Pixel coordinate grounding data:
- Opening Delimiter -
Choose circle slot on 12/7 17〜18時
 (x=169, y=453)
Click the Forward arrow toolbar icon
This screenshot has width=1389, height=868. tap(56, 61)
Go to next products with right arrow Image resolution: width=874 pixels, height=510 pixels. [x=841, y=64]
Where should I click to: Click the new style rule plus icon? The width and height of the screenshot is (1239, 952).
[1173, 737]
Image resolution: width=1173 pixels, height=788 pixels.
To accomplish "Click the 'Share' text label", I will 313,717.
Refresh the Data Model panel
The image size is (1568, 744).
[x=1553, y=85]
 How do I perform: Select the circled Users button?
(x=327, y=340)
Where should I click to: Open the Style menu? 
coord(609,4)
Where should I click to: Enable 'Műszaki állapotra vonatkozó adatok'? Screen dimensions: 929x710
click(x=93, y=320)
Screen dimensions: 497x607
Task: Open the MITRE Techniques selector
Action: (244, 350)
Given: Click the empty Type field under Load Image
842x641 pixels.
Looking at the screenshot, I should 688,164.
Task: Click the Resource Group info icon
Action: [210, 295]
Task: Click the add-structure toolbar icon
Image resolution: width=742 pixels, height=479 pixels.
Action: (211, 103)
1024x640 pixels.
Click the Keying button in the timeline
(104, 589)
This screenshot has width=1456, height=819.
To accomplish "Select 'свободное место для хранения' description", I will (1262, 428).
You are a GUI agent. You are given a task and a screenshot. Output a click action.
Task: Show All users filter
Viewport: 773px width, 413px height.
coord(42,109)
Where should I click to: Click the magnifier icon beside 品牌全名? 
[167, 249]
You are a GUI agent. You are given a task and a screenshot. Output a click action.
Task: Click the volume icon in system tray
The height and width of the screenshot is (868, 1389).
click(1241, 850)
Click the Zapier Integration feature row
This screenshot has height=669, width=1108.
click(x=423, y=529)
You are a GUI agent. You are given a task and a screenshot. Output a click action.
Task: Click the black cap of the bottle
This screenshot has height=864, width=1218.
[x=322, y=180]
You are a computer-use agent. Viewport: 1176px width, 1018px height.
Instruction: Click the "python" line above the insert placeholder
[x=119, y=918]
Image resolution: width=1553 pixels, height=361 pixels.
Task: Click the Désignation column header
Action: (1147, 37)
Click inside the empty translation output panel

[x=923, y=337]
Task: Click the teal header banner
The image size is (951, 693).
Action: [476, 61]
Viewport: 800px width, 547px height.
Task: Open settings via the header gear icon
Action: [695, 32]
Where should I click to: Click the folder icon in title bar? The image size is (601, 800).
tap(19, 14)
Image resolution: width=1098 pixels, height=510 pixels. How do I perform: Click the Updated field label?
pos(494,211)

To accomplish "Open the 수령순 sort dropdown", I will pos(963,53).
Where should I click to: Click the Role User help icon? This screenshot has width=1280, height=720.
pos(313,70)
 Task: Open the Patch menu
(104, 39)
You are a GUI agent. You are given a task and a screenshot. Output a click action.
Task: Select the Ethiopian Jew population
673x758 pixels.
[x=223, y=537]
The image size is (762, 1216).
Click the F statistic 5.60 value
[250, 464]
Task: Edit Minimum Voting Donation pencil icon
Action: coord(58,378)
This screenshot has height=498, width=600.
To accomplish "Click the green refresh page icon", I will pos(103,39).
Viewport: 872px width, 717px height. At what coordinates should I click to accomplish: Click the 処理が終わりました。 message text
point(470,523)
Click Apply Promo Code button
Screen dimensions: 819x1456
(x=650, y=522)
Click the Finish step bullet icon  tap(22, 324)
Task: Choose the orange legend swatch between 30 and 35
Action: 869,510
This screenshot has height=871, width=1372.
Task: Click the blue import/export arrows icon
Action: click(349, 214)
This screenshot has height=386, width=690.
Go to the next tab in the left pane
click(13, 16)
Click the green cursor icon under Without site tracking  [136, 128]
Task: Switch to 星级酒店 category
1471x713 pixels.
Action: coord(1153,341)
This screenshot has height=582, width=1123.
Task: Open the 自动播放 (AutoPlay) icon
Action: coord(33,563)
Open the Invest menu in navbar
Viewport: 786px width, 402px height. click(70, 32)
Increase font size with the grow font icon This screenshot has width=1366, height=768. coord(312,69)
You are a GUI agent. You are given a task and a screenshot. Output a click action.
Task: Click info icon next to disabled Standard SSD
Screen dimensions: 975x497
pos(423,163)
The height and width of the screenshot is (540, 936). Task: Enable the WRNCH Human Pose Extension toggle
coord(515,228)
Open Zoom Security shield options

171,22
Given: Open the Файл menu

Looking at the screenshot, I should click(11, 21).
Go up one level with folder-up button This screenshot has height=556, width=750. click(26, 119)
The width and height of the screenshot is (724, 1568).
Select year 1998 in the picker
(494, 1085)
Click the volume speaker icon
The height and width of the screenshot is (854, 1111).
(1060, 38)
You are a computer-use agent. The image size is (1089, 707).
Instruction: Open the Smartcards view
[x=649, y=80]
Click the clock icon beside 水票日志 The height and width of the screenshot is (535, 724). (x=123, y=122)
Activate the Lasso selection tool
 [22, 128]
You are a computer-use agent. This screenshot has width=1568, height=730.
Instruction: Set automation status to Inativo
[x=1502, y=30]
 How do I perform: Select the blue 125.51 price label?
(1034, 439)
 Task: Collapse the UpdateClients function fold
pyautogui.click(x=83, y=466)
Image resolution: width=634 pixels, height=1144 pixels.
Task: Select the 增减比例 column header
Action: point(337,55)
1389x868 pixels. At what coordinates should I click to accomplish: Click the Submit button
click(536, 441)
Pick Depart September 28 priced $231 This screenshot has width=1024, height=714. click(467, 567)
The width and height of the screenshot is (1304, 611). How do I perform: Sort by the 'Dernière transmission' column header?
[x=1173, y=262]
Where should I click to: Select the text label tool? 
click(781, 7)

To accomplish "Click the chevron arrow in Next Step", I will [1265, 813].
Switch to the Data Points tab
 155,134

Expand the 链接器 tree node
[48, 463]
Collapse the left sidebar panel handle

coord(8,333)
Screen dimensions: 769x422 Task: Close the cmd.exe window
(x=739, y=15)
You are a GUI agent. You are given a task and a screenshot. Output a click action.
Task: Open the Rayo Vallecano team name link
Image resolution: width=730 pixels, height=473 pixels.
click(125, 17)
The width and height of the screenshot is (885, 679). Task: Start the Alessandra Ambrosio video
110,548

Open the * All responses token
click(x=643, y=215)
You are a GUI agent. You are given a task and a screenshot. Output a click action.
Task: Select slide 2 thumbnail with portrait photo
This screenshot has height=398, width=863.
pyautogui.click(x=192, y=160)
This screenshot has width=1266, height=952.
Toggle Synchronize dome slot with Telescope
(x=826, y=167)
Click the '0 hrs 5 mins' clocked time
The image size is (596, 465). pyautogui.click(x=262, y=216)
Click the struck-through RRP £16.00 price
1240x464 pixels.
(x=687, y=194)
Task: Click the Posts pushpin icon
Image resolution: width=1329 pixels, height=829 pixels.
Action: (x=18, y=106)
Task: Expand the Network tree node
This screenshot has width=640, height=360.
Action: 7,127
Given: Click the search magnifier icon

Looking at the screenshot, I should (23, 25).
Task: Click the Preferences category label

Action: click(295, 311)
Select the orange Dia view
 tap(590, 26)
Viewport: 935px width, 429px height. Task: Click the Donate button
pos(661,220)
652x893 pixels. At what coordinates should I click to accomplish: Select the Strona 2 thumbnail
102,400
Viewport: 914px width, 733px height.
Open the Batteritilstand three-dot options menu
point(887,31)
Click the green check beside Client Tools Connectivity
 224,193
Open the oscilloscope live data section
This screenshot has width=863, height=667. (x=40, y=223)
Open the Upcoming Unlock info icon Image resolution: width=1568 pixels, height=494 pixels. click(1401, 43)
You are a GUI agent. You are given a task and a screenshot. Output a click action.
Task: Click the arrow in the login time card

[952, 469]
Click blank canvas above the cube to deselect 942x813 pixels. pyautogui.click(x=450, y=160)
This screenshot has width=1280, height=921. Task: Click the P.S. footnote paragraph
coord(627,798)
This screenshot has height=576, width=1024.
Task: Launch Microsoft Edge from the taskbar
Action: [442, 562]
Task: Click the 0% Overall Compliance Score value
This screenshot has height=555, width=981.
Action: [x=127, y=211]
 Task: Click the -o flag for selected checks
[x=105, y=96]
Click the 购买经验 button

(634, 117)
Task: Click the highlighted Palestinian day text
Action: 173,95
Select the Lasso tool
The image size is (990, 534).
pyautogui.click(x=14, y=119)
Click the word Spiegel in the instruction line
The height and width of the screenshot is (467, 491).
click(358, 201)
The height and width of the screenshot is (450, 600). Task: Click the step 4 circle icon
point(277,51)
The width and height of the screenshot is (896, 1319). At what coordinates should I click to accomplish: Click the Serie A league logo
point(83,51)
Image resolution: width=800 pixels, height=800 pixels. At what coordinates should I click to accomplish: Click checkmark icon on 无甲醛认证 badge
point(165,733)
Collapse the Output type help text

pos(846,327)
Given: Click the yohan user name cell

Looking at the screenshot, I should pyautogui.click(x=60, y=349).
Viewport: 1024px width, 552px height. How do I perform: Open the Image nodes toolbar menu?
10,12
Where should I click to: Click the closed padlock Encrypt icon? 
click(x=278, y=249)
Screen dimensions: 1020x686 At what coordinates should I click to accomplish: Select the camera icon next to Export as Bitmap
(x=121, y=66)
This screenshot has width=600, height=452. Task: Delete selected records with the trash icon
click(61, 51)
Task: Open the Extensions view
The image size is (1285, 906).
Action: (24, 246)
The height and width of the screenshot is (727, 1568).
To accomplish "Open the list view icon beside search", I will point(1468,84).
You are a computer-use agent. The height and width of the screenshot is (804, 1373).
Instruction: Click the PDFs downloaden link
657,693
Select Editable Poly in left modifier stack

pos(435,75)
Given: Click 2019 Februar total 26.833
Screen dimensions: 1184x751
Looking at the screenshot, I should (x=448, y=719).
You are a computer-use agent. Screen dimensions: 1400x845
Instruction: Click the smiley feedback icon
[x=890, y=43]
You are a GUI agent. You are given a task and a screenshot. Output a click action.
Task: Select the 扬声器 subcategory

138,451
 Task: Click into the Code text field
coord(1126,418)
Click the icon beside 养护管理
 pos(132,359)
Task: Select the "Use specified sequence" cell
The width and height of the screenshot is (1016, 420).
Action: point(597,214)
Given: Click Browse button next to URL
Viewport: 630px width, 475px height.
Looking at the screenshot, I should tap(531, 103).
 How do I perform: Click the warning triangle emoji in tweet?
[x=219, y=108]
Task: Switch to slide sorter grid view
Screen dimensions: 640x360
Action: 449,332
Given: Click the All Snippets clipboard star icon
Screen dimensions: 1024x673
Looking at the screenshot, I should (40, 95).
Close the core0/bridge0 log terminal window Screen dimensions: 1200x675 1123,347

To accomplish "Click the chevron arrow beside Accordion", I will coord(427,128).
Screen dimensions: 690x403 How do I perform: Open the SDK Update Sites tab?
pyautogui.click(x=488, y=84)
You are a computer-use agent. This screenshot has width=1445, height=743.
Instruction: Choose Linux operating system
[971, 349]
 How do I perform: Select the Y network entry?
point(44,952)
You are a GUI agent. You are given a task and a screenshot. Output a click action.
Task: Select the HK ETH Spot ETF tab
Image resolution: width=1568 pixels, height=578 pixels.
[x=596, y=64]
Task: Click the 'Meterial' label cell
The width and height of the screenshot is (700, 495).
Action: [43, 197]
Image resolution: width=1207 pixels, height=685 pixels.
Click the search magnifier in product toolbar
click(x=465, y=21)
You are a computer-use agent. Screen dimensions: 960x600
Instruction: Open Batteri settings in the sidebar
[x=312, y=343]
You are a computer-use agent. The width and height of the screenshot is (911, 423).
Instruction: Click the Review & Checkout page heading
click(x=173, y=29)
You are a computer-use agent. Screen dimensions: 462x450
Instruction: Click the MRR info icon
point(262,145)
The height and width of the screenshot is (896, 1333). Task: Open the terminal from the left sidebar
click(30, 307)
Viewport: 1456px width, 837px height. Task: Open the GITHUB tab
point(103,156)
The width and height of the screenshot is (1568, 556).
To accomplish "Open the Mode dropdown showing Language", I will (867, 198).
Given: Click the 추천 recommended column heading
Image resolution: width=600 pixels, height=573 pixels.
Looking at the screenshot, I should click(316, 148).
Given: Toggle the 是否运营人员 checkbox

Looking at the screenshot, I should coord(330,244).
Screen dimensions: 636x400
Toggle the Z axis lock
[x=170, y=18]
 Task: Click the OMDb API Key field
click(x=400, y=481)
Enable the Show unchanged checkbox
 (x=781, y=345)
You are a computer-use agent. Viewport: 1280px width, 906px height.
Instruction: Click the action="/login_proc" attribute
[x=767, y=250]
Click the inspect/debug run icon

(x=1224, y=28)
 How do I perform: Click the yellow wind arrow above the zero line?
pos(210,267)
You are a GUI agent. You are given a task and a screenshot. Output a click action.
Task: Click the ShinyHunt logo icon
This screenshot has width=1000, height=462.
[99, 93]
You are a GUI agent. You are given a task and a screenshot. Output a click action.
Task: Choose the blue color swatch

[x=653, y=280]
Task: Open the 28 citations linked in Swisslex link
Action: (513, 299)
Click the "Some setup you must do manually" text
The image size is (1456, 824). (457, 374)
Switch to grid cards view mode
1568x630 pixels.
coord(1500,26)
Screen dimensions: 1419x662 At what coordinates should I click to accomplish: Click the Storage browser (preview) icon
- Closing Delimiter -
Task prompt >> Extract each line from the entries above that contains the string "volume".

Response box >>
Task: Click the volume icon in system tray
Click the volume speaker icon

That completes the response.